The Commission on Public Service Pensions, chaired by Prof Dermot McAleese, also recommended that new teachers, nurses, gardaí, firefighters and fire staff should have the right to retire on full benefits in their late 50s, as their currently-employed counterparts do.
Management representatives sitting on the commission had argued that these privileges were "outdated, internally illogical and expensive".
Talks have already taken place with psychiatric nurses' union leaders and similar discussions are planned with teaching, fire brigade and prison officer unions, and the Garda associations.According to Industrial Relations News, public service pensioners were more concerned about losing out to younger colleagues still at work, than losing out to other pensioners.
Meanwhile, management representatives on the Commission did not respond to the refusal by unions to accept that public sector workers should pay an extra 1 per cent contribution for their pensions.

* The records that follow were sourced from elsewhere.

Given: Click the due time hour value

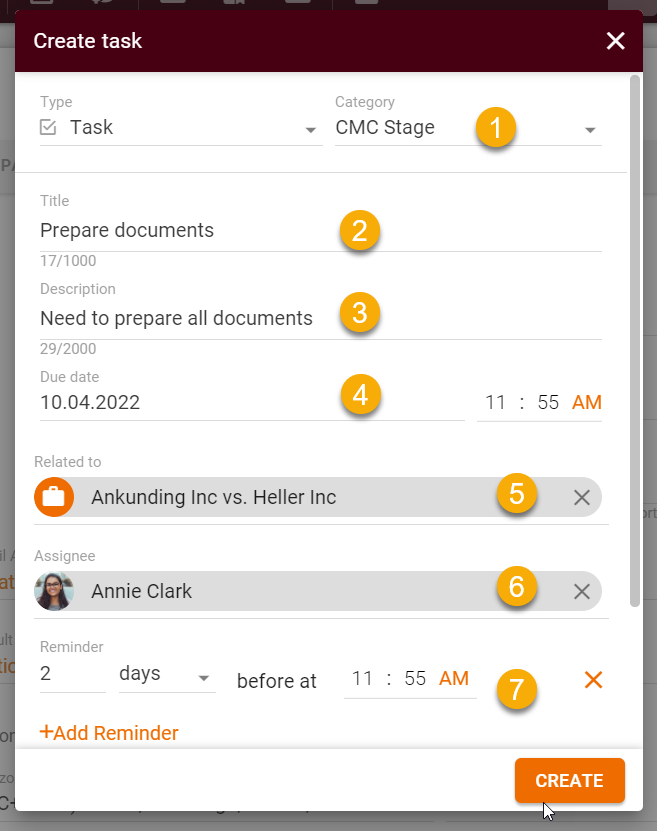Looking at the screenshot, I should pos(496,403).
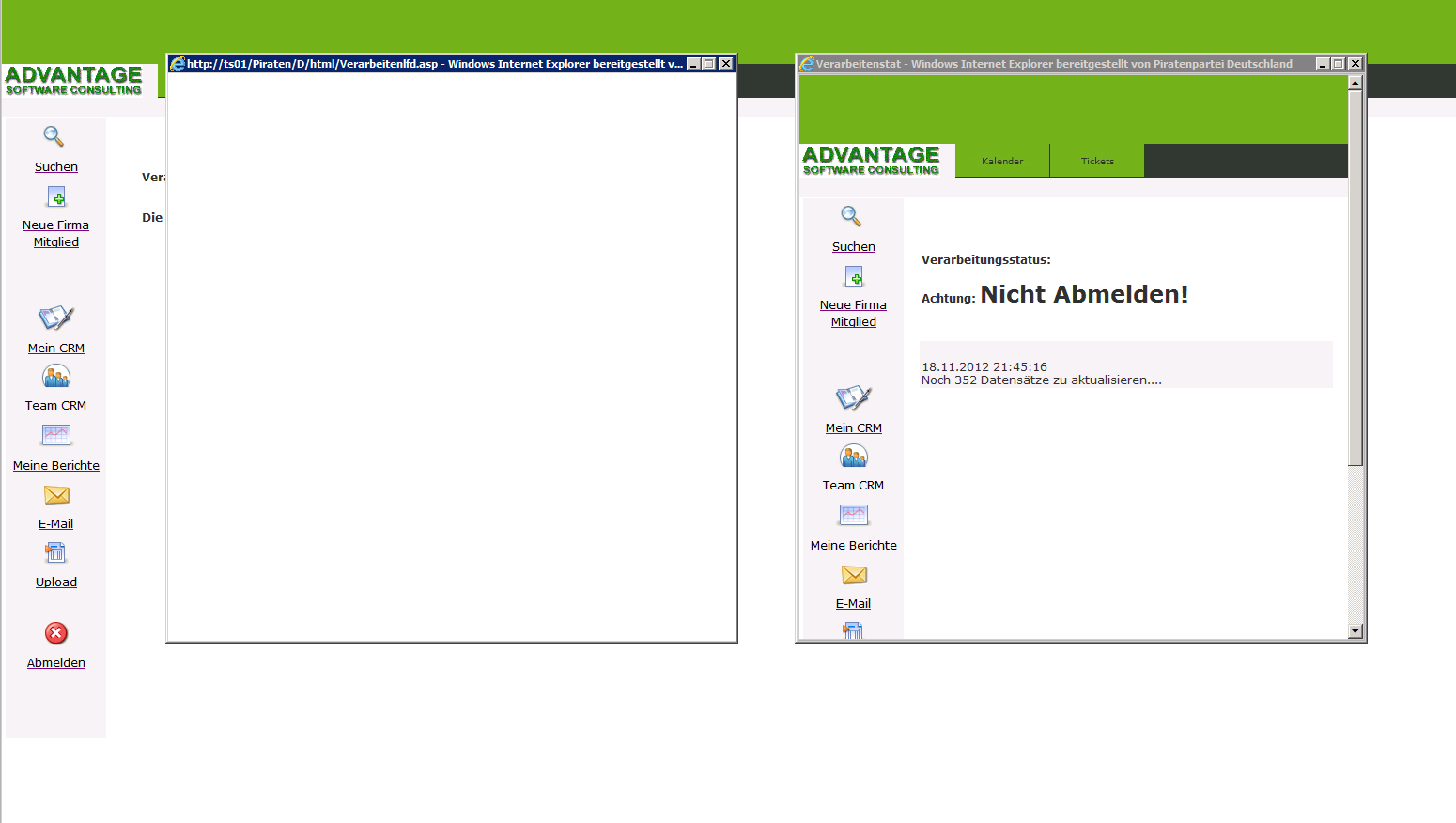Screen dimensions: 1456x823
Task: Open the Abmelden link in left sidebar
Action: tap(56, 663)
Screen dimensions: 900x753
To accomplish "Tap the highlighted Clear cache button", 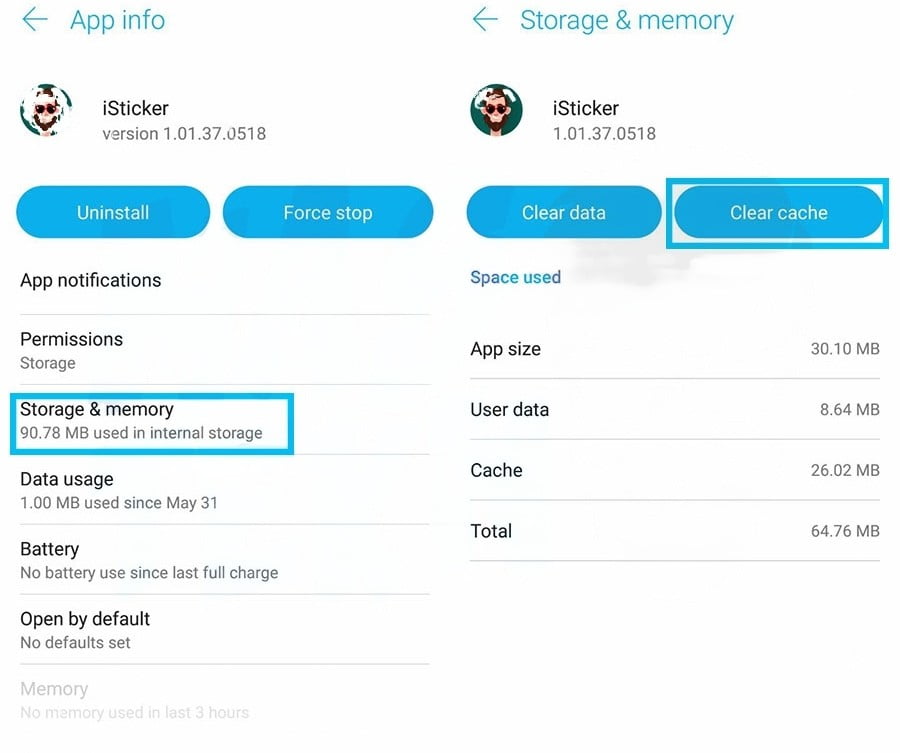I will [x=778, y=212].
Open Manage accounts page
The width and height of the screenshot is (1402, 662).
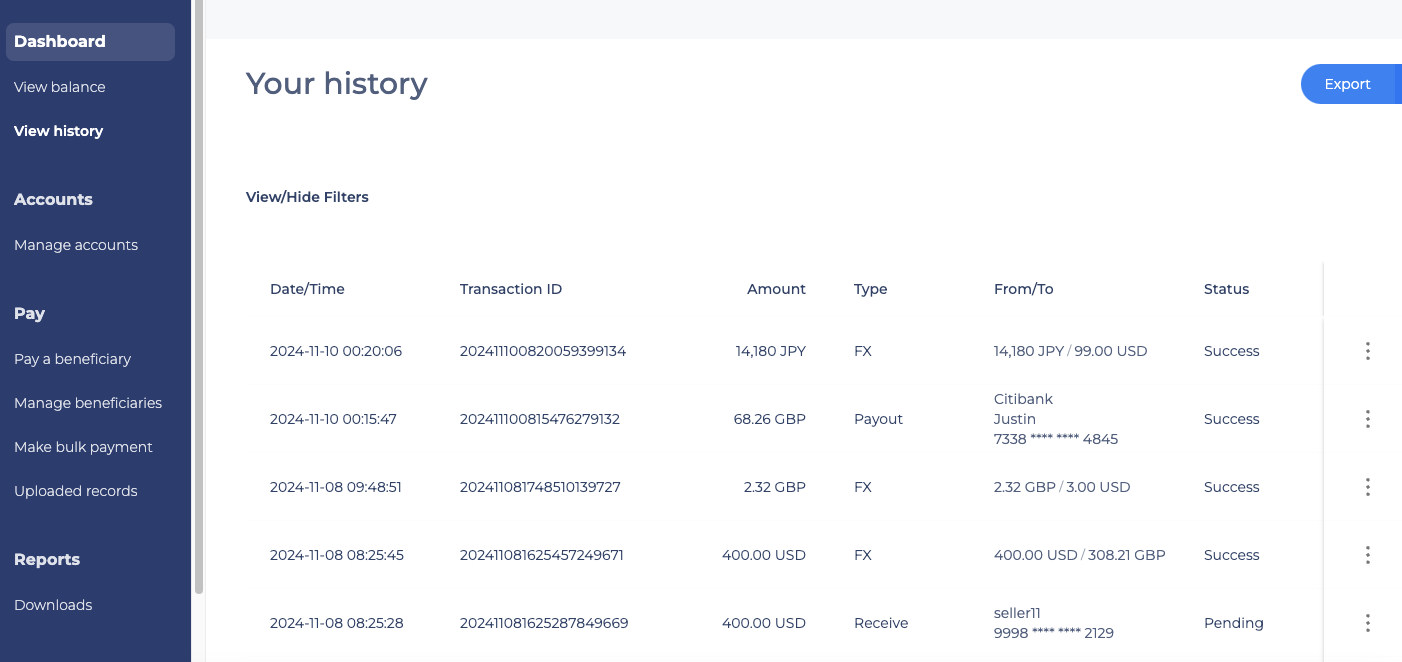tap(76, 245)
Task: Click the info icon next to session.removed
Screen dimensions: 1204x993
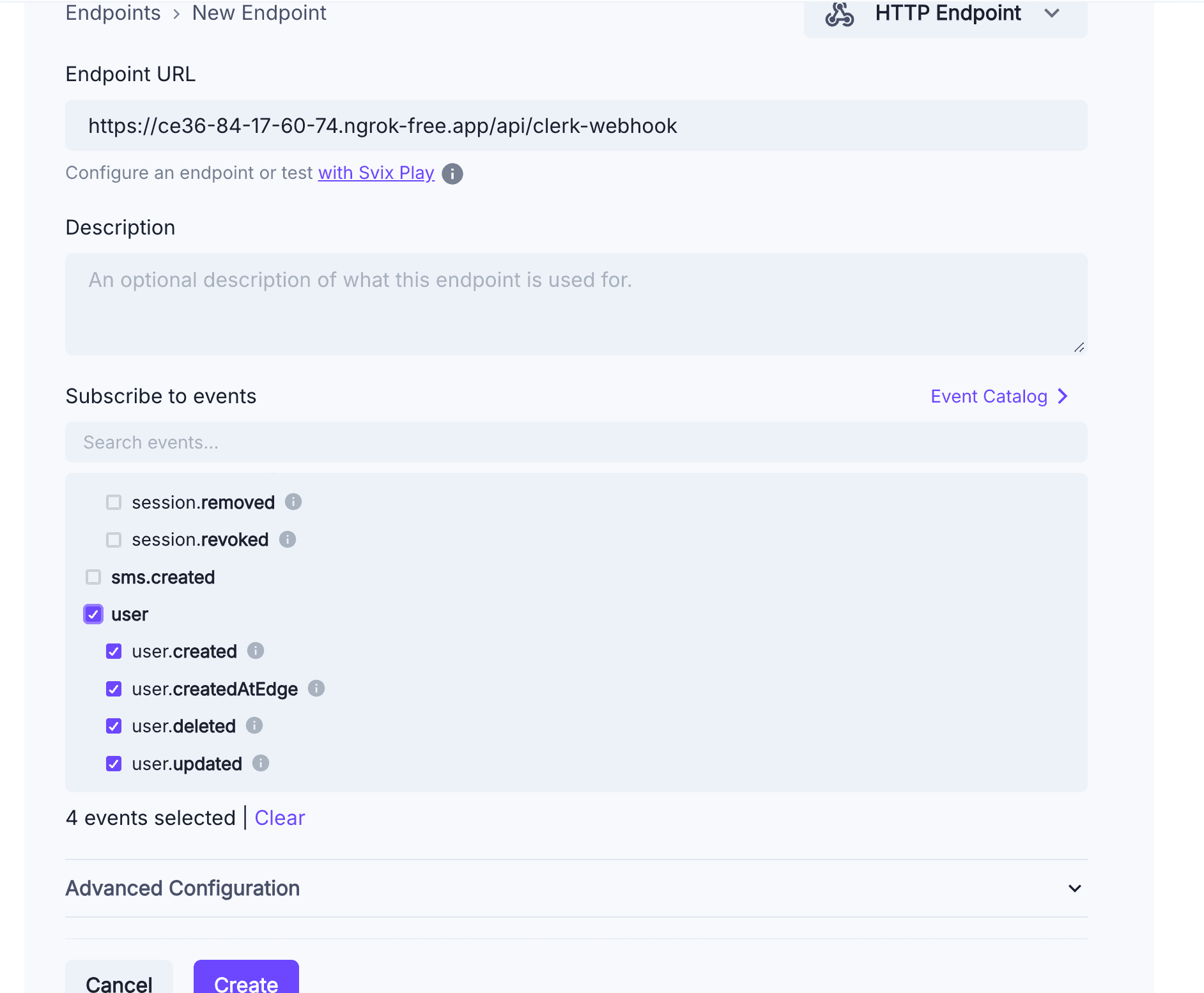Action: (293, 502)
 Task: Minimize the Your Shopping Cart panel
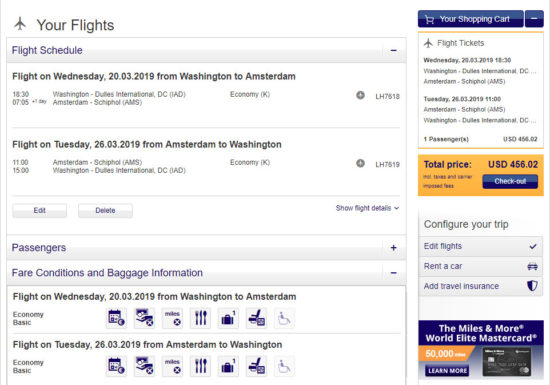534,19

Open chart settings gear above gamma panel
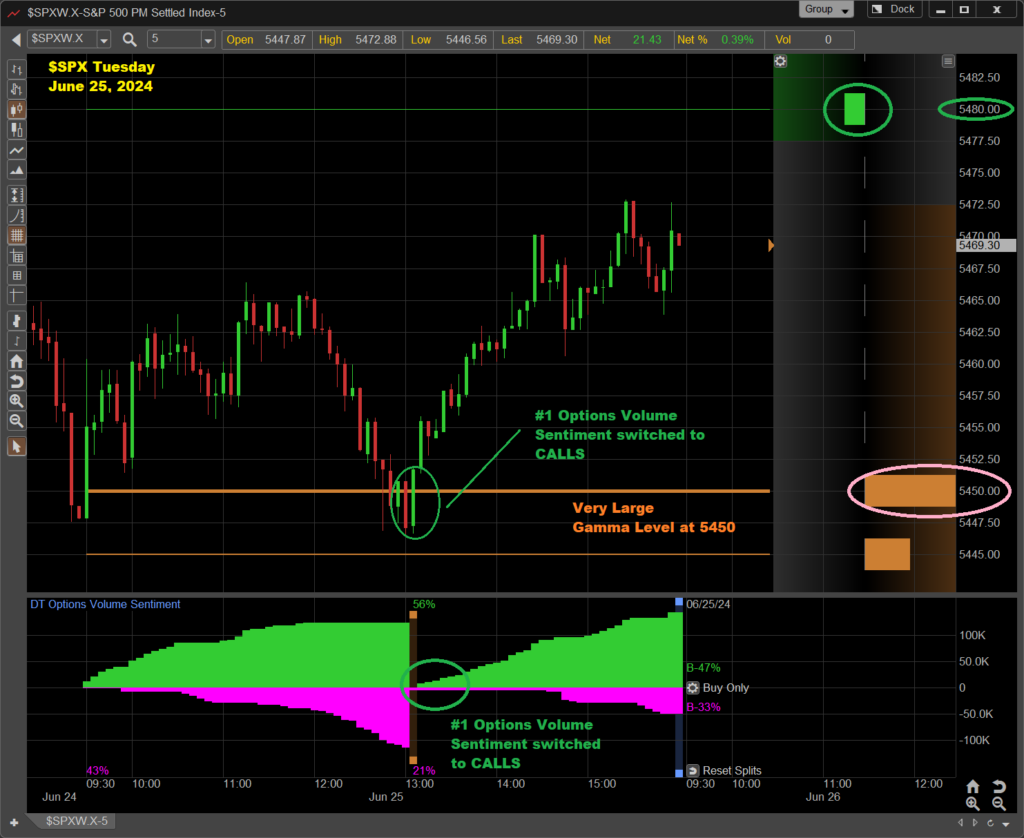tap(780, 61)
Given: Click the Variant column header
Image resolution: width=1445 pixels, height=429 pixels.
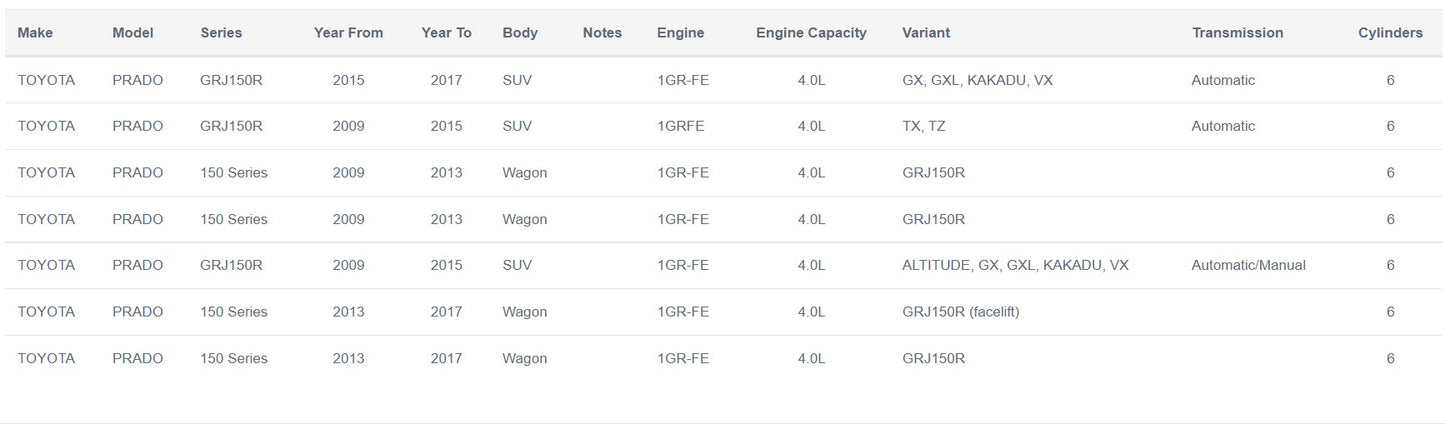Looking at the screenshot, I should 926,33.
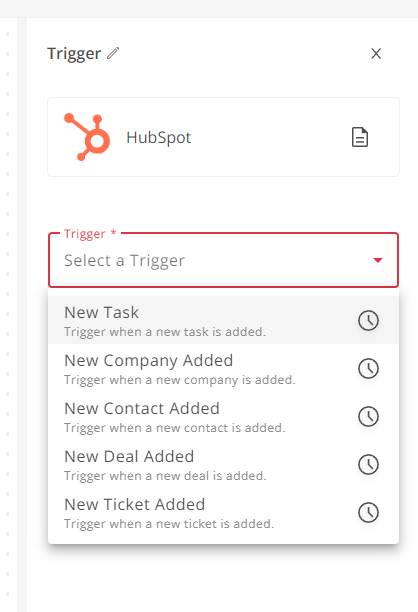The width and height of the screenshot is (418, 612).
Task: Close the Trigger side panel
Action: tap(376, 53)
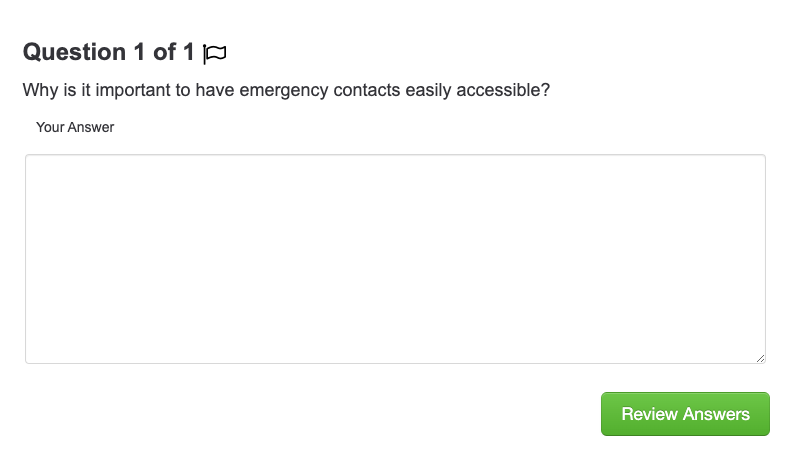Click the emergency contacts question text
Image resolution: width=795 pixels, height=458 pixels.
pos(286,90)

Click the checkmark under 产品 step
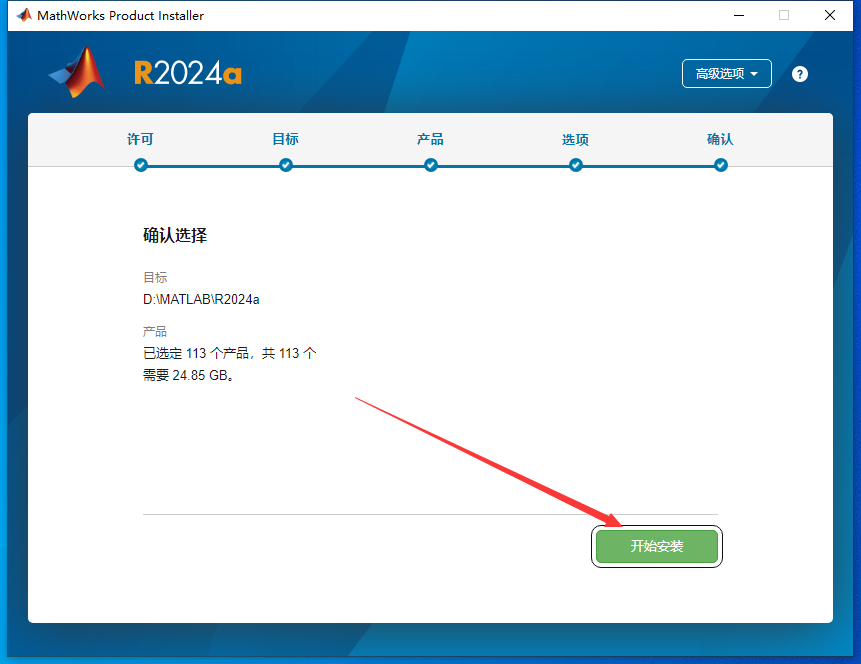(x=430, y=165)
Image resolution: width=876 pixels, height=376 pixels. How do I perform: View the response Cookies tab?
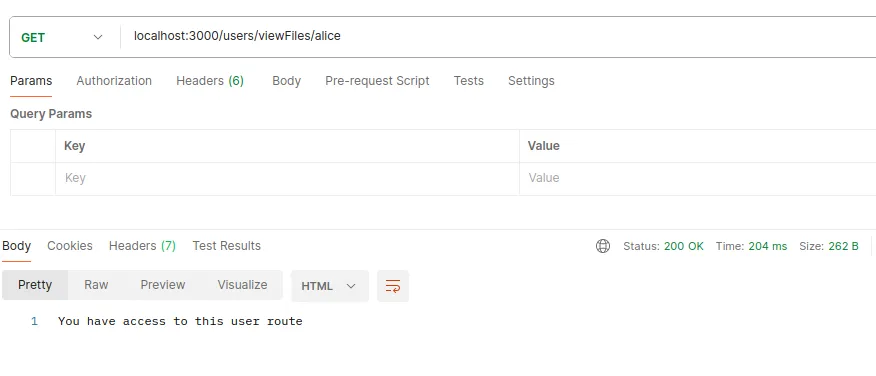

The union leaders said the 1 per cent contribution issue had been dealt with during the benchmarking talks. "As a consequence the proposed additional contribution could have no validity even within the terms recommended by the Commission," they said in a submission. The commission found that the public service pension bill would quadruple by 2027. Using 1998 as a yardstick, the commission, which reported in November 2000, warned that the public pension bill would require the levying of an extra four cent on the top rate of tax, and nearly three cent on the standard rate.